Sarasota County Commissioner Nora Patterson addressed members of the Siesta Key Association for the 14th time during the group’s annual breakfast meeting March 23.
Her speech, which members have come to refer to as “the state of the Key,” covered island issues, as well as countywide happenings. Attendees gave Patterson a standing ovation before she handed the mic to Sarasota County Administrator Randall Reid.
Patterson and Reid discussed pending changes to Sarasota 2050, a long-term planning document aimed at encouraging specific types of development east of I-75. Both encouraged Siesta residents to get involved in community discussions of the plan’s future, despite distance from possible developments.
Opponents of changing the plan to spur development have said proposed amendments would remove environmental regulations and harm natural habitats.
“Please make sure they don’t kill the golden goose,” Patterson said. She is the only current member of the Sarasota County Commission who was serving while the plan was enacted.
Patterson also announced a capital project on Turtle Beach that includes a new gazebo, picnic tables and a kayak launch. Construction of those improvements will cost about $500,000, she said.
“They won’t be huge changes, but (the park) will be improved,” Patterson said.
Siesta Key Association President Catherine Luckner announced the organization’s board of directors would remain unchanged in 2013, and she praised members for using their personal expertise to help solve community problems.
Bob Luckner and Ron Flynn are assisting the county’s emergency management staff in implementing a new communication system and solving budget issues, and Peter van Roekens patrols area inlets to make intricate measures of depth.
That played into Reid’s initiative to involve the aging and retired community in policy and planning decisions. He networked with SKA board member Deet Jonker, a retired executive for ABC-TV, and cited the population of former CEOs, COOS and other executives as a valuable resource to the government.
Luckner concluded the meeting with a fitting poem by George Bernard Shaw:
“This is the true joy in life, the being used for a purpose recognized by yourself as a mighty one; the being a force of nature instead of a feverish, selfish little clod of ailments and grievances complaining that the world will not devote itself to making you happy.

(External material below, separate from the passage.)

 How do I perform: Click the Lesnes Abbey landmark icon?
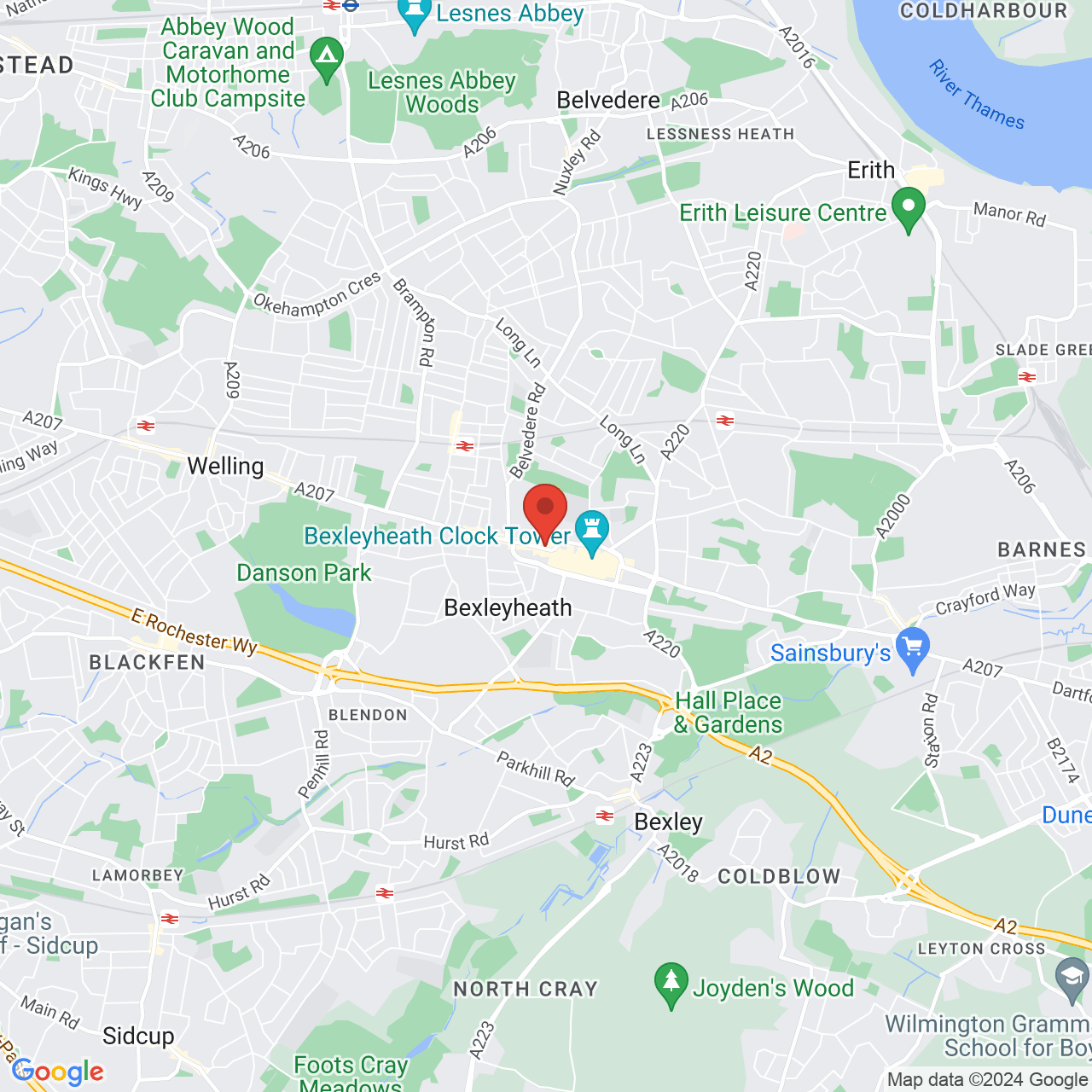(415, 14)
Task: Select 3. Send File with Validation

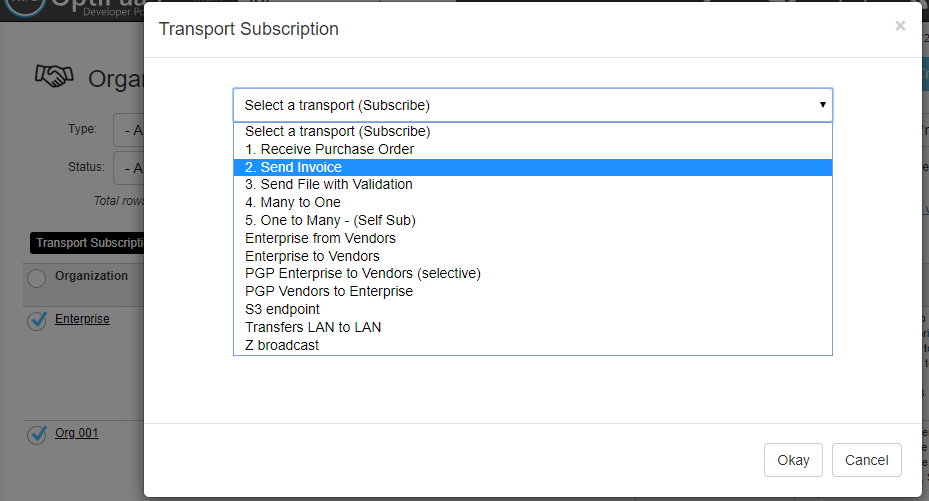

“I am of the opinion that my life belongs to the whole community, and, as long as I live, it is my privilege to do for it whatever I can.
“I want to be thoroughly used up when I die, for the harder I work, the more I live. I rejoice in life for its own sake. Life is no ‘brief candle’ for me. It is a sort of splendid torch, which I have got hold of for the moment, and I want to make it burn as brightly as possible before handing it on to future generations.”